The Girl on the Train Review

West Yorkshire Playhouse, Leeds – until 9th June 2018

Reviewed By Dawn Smallwood


This highly anticipated production The Girl on the Train has begun its world premiere at the West Yorkshire Playhouse. Based on Paula Hawkins’ bestselling novel and Rachel Wagstaff and Duncan Abel’s adaptation the story comes to life on stage. It is about Rachel Watson (Jill Halfpenny) who dreams of life that is very different to hers and seeks escapism through the train’s windows on her daily commute.
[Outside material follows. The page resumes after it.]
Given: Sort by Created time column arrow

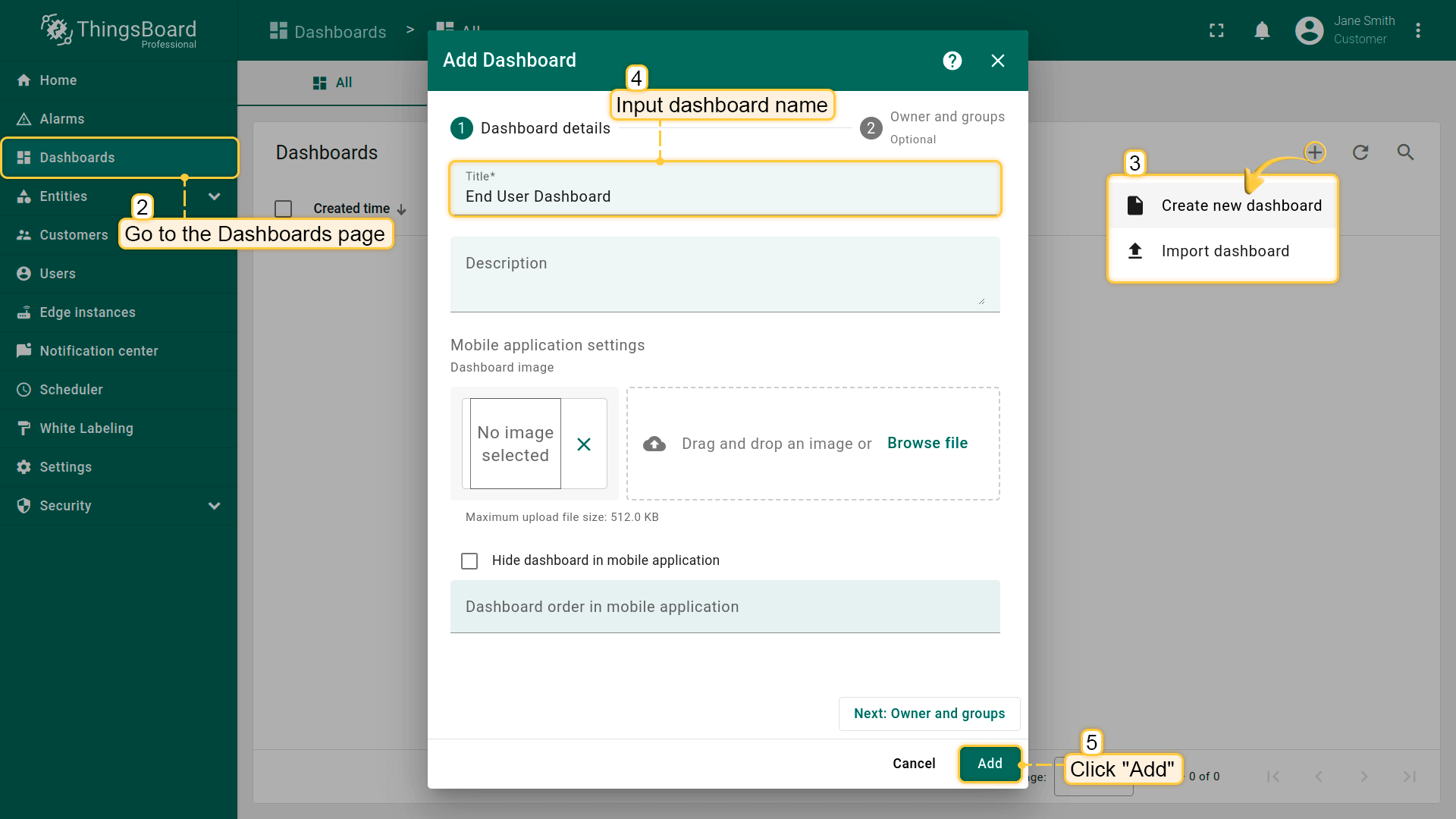Looking at the screenshot, I should click(402, 209).
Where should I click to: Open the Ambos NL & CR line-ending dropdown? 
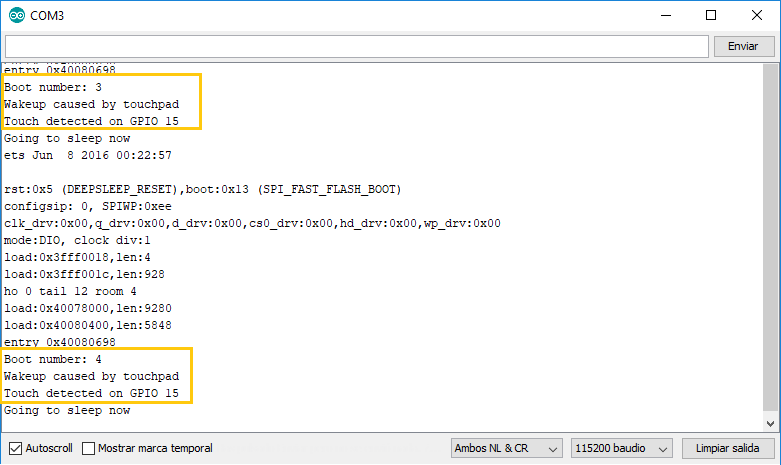(505, 448)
From the windows she secretly focuses on the couple, Megan and Scott Hipwell (Florence Hall and Theo Ogundipe), who appear to have this perfect enviable relationship until one day Megan abruptly disappears.
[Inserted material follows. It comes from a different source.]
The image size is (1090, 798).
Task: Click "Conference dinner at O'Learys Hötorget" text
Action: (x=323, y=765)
With a stunning simplistic staging, stripped to the bare minimum, Rachel (Halfpenny) is suddenly involved with the investigation as both a witness and suspect assisting G.I. Gaskill (Colin Tierney). The suspense and intrigue gets bigger with incredible flash projections of a moving train, in between scenes, which enables Rachel to remember more about what happened on the day that Megan (Hall) disappeared and eventually faces the shocking truth.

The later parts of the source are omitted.